◆ **Instructions to follow**: Please transcribe only the lines that run from the line bearing "Image resolution: width=742" to the end of the entries, keeping both end lines. Skip the pictures.

Stored data:
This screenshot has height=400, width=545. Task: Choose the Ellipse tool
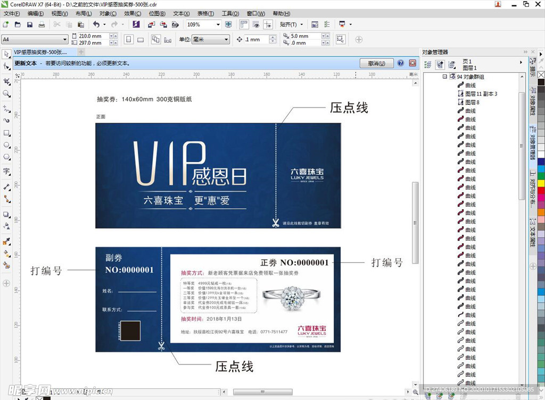(6, 145)
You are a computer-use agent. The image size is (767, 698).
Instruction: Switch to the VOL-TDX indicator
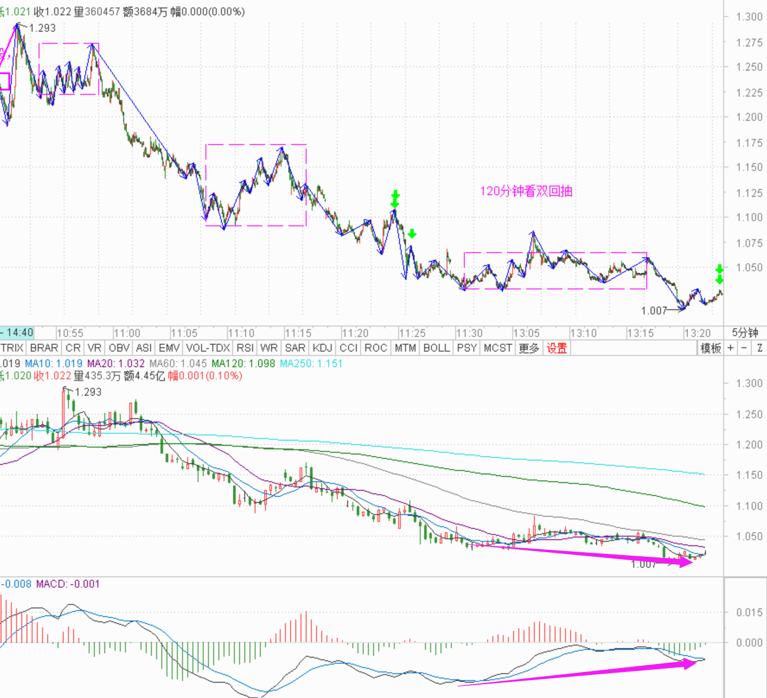[x=208, y=348]

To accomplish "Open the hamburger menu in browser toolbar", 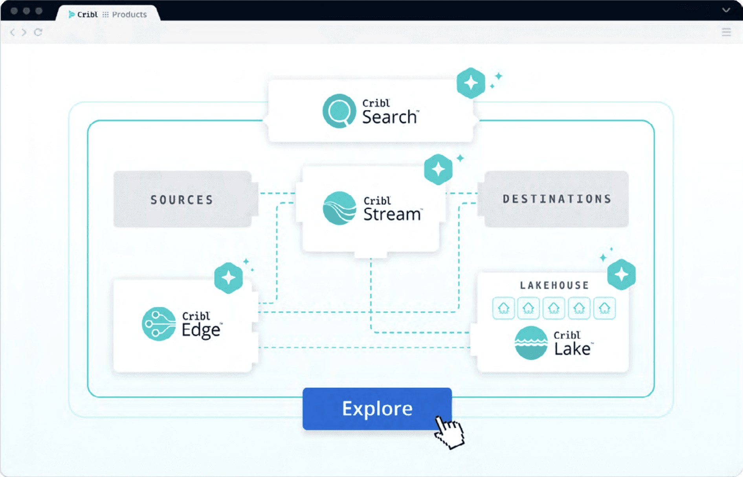I will [x=726, y=32].
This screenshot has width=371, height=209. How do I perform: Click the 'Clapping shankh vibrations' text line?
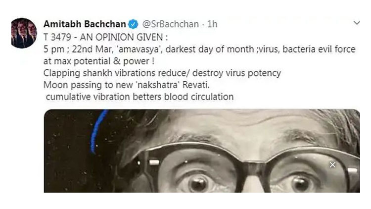tap(162, 73)
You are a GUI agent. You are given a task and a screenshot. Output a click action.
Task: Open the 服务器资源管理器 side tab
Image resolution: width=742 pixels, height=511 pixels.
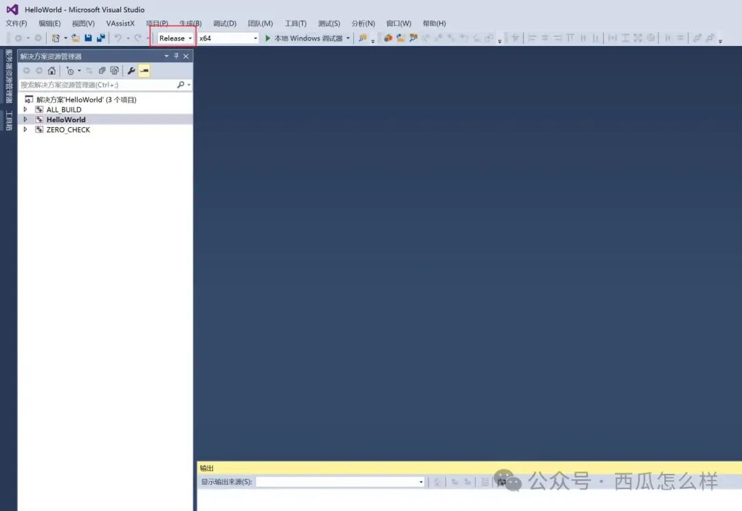[9, 76]
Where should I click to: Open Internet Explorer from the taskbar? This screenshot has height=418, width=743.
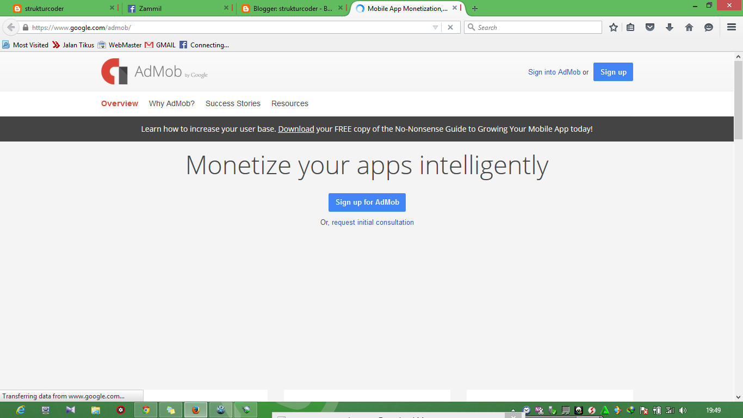tap(21, 410)
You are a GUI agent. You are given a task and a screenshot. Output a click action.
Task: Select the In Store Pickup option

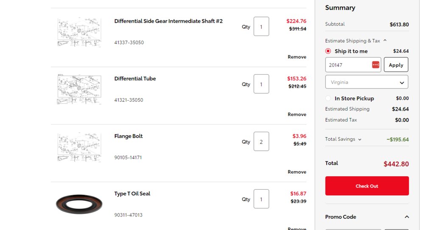[328, 98]
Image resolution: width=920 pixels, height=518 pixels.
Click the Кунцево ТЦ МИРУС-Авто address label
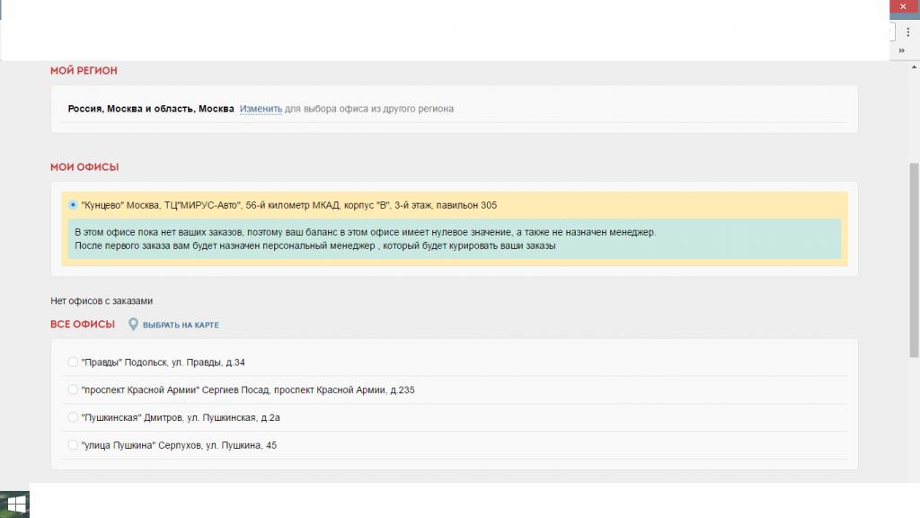tap(288, 205)
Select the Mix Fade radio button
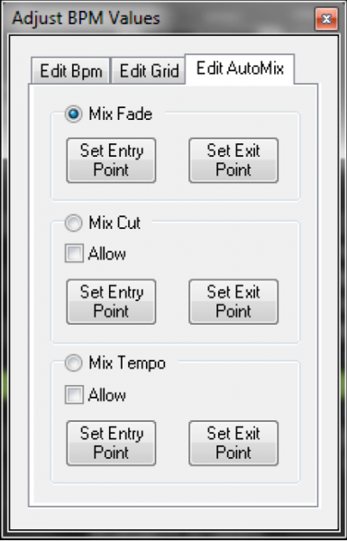347x541 pixels. pos(74,114)
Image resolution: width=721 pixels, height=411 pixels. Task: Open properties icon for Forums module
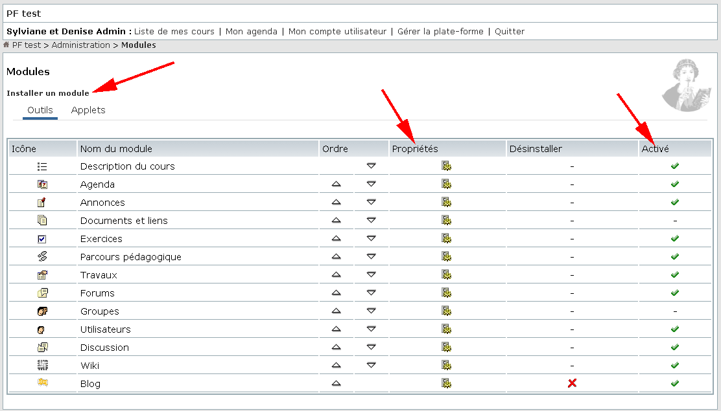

◆ **Exercise output**:
Image resolution: width=742 pixels, height=511 pixels.
[9, 76]
Where should I click to: Open Internet Explorer from the taskbar? This screenshot has height=418, width=743.
tap(21, 410)
You are a GUI agent. You are given a task and a screenshot. Output a click action.
Task: Select the In Store Pickup option

[328, 98]
Image resolution: width=920 pixels, height=518 pixels.
Click the Кунцево ТЦ МИРУС-Авто address label
tap(288, 205)
Select the Mix Fade radio button
347x541 pixels. pos(74,114)
Image resolution: width=721 pixels, height=411 pixels. Task: Open properties icon for Forums module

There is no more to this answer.